::: SUPPLIED MATERIAL :::

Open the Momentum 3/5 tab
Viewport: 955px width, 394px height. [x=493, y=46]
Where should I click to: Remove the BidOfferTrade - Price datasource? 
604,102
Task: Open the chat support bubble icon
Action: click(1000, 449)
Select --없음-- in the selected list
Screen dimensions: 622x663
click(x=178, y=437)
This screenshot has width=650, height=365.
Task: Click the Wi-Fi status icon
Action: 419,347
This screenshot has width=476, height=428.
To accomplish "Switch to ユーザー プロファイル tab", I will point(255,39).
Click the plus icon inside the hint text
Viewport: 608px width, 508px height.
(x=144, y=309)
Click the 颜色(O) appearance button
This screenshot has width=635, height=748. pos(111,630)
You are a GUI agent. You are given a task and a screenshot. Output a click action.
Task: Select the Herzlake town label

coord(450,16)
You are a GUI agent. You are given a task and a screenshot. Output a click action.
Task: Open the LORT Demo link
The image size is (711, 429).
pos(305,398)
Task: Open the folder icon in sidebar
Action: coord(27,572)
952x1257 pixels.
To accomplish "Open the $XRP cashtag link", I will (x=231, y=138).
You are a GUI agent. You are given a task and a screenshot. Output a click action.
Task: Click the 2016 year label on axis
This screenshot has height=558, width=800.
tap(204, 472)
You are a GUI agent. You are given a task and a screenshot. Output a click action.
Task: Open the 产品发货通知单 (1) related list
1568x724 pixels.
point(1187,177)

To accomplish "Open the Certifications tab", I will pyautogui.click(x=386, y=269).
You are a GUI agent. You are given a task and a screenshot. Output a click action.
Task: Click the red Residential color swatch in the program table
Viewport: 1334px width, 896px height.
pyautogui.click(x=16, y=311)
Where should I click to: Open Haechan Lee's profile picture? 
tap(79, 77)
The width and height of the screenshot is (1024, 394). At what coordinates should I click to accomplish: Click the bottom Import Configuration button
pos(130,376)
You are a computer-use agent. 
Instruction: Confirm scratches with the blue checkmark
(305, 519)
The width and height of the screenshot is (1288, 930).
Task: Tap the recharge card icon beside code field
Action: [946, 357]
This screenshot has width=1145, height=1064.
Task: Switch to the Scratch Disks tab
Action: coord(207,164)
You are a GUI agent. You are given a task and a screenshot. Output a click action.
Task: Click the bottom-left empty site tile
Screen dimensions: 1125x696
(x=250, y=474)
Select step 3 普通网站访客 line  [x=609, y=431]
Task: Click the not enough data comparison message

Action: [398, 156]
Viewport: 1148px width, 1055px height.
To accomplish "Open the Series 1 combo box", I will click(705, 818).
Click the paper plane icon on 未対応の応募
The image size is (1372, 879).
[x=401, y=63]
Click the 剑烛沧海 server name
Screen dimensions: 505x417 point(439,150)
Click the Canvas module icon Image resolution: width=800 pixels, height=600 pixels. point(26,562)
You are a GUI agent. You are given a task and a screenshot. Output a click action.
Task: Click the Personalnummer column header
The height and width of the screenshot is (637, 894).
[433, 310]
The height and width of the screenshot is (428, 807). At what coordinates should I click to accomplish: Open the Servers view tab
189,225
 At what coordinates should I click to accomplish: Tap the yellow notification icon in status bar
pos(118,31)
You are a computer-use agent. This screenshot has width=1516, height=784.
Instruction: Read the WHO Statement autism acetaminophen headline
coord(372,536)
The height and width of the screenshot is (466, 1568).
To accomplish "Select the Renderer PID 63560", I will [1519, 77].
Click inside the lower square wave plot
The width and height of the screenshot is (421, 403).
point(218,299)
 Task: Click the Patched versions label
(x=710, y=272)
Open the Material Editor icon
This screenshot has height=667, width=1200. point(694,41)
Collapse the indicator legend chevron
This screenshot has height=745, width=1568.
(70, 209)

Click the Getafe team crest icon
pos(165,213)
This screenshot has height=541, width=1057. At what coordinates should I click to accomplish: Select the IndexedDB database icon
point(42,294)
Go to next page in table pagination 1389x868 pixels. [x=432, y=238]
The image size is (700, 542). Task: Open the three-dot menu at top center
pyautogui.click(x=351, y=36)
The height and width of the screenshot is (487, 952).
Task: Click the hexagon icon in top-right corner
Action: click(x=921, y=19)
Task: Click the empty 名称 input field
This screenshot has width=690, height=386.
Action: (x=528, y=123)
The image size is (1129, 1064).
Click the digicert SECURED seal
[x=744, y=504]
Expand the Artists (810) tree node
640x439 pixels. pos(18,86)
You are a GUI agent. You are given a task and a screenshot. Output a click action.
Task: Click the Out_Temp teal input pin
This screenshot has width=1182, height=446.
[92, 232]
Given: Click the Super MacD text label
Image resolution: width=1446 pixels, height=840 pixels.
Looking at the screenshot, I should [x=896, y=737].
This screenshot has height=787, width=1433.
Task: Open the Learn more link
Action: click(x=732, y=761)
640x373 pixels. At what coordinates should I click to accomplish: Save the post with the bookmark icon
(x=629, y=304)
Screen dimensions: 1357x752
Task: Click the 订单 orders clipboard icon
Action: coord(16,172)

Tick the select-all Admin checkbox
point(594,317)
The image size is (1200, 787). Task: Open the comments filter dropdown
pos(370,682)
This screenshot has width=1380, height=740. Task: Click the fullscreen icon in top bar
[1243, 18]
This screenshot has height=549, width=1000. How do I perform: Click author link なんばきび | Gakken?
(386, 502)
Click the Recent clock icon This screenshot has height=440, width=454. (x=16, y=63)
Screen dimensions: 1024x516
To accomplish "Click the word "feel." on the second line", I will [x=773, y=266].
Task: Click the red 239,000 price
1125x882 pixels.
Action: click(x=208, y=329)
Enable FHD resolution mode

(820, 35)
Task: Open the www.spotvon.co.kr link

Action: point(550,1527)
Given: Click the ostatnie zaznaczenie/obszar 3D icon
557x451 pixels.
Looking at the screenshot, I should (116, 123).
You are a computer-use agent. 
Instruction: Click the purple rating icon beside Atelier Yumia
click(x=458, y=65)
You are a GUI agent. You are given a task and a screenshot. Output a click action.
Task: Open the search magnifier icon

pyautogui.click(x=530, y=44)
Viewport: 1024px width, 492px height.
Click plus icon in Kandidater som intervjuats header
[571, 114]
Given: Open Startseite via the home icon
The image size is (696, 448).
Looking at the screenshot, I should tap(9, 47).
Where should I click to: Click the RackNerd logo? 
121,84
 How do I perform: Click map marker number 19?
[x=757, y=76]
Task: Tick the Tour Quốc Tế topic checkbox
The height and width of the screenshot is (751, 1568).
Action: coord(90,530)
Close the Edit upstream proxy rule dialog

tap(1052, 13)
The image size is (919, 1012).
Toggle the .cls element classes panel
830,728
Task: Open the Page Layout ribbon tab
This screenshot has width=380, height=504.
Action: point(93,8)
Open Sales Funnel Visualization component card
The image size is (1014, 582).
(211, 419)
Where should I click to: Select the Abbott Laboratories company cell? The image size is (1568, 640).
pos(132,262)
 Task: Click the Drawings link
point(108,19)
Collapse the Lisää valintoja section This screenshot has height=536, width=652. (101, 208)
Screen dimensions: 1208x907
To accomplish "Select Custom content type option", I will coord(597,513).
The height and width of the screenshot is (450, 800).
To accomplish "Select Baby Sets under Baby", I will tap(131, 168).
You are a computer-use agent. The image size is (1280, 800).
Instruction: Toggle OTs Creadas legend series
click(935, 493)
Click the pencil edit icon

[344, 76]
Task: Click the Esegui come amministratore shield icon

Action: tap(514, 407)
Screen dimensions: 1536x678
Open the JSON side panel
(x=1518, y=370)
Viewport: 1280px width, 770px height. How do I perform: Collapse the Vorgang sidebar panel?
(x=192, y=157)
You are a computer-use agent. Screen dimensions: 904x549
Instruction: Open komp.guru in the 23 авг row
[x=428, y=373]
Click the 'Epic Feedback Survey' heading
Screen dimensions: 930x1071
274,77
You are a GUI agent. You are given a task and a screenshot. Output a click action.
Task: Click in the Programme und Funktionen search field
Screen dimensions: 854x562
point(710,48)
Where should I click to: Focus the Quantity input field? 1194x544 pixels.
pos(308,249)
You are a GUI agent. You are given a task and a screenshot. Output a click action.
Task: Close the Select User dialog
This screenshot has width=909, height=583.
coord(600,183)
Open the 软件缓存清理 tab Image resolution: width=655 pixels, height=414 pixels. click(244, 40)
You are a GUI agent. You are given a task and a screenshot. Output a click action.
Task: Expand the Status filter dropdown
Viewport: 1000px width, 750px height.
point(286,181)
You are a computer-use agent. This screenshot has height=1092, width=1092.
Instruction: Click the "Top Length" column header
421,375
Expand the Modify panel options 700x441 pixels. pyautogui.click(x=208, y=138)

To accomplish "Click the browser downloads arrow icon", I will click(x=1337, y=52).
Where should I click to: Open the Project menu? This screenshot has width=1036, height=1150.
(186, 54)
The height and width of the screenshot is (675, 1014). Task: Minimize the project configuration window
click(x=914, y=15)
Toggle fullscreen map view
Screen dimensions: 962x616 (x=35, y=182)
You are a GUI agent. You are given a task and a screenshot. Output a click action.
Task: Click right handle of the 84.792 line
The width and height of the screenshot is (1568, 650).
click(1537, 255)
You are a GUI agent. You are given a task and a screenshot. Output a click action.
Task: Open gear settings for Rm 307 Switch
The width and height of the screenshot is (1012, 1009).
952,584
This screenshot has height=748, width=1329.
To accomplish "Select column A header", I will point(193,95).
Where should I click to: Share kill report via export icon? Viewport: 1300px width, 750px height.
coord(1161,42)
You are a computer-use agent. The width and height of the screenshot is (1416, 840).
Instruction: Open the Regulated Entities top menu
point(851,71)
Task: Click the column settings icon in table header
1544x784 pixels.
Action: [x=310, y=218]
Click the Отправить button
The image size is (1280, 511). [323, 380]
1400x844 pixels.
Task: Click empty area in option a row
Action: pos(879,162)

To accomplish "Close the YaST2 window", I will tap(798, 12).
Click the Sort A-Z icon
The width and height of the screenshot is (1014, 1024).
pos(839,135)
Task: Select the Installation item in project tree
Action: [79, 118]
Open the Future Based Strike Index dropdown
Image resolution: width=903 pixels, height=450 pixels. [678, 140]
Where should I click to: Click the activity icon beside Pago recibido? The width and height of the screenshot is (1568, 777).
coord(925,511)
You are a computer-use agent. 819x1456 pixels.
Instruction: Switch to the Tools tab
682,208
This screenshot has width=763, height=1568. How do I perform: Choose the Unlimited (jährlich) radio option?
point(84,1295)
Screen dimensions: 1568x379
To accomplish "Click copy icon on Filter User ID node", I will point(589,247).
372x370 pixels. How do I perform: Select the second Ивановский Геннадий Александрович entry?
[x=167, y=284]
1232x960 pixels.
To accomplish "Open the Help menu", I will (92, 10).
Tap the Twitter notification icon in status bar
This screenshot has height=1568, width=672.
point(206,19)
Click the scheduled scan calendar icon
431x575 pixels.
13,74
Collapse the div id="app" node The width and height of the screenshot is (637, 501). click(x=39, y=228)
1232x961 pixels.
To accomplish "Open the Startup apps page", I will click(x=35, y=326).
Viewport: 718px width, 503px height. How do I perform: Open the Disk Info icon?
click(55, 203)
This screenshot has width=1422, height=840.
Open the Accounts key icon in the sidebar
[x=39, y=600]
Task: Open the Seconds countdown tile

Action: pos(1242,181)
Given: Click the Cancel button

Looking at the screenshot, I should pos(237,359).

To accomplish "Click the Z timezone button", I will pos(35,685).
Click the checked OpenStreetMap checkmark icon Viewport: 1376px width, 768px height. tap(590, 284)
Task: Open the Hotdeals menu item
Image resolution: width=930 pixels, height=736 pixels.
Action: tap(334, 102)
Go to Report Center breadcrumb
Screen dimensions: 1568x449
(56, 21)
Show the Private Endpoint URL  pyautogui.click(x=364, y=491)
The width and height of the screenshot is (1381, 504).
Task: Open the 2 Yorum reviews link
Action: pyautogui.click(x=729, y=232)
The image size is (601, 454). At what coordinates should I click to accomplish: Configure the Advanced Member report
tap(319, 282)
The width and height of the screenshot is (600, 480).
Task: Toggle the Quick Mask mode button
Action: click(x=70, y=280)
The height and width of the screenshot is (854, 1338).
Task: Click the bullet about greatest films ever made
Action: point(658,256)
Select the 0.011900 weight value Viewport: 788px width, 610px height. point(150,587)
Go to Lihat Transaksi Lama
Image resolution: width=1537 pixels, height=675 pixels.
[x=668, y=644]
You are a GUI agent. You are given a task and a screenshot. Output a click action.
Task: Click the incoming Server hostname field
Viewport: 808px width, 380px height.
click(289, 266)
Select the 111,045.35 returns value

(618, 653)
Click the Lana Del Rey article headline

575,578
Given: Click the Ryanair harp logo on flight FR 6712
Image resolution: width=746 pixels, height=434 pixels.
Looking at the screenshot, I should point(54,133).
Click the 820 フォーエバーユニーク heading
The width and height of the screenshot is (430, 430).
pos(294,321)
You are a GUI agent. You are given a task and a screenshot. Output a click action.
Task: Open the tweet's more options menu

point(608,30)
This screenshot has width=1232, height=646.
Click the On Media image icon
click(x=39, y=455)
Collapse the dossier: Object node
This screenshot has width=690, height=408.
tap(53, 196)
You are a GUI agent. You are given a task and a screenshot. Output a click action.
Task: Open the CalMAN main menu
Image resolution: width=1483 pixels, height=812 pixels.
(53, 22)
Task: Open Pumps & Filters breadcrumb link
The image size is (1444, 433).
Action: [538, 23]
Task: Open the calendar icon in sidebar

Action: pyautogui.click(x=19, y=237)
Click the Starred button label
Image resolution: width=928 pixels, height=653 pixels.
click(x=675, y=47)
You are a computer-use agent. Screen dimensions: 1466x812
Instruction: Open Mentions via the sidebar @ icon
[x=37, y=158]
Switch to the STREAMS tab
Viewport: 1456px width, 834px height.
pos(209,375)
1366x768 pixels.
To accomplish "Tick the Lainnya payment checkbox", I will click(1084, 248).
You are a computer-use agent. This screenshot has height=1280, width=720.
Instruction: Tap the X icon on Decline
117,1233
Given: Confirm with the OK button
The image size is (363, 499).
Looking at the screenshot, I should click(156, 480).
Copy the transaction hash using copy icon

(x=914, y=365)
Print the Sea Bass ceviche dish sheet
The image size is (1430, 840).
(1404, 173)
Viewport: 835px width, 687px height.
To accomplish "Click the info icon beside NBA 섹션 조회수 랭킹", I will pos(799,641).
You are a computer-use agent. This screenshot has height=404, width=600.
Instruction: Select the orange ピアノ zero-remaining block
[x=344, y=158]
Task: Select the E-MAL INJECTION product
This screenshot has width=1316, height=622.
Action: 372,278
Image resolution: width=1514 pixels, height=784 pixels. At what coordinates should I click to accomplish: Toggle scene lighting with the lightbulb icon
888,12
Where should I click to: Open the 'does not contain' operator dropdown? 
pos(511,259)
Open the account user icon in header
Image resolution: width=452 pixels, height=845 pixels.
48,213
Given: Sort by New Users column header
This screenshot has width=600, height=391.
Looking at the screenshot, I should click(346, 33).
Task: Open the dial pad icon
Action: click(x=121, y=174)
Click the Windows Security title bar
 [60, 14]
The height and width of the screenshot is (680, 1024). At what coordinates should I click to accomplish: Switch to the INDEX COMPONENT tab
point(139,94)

:::

EXERCISE DESCRIPTION: Using the entries shown above, reproduce verbatim the lines from the line bearing "You are a computer-use agent. Screen dimensions: 904x549" to the line bearing "Task: Click right handle of the 84.792 line", inclusive.

EXERCISE ANSWER:
You are a computer-use agent. Screen dimensions: 904x549
Instruction: Open komp.guru in the 23 авг row
[x=428, y=373]
Click the 'Epic Feedback Survey' heading
Screen dimensions: 930x1071
274,77
You are a GUI agent. You are given a task and a screenshot. Output a click action.
Task: Click in the Programme und Funktionen search field
Screen dimensions: 854x562
point(710,48)
Where should I click to: Focus the Quantity input field? 1194x544 pixels.
pos(308,249)
You are a GUI agent. You are given a task and a screenshot. Output a click action.
Task: Close the Select User dialog
This screenshot has width=909, height=583.
coord(600,183)
Open the 软件缓存清理 tab Image resolution: width=655 pixels, height=414 pixels. click(244, 40)
You are a GUI agent. You are given a task and a screenshot. Output a click action.
Task: Expand the Status filter dropdown
Viewport: 1000px width, 750px height.
point(286,181)
You are a computer-use agent. This screenshot has height=1092, width=1092.
Instruction: Click the "Top Length" column header
421,375
Expand the Modify panel options 700x441 pixels. pyautogui.click(x=208, y=138)

To accomplish "Click the browser downloads arrow icon", I will click(x=1337, y=52).
Where should I click to: Open the Project menu? This screenshot has width=1036, height=1150.
(186, 54)
The height and width of the screenshot is (675, 1014). Task: Minimize the project configuration window
click(x=914, y=15)
Toggle fullscreen map view
Screen dimensions: 962x616 (x=35, y=182)
You are a GUI agent. You are given a task and a screenshot. Output a click action.
Task: Click right handle of the 84.792 line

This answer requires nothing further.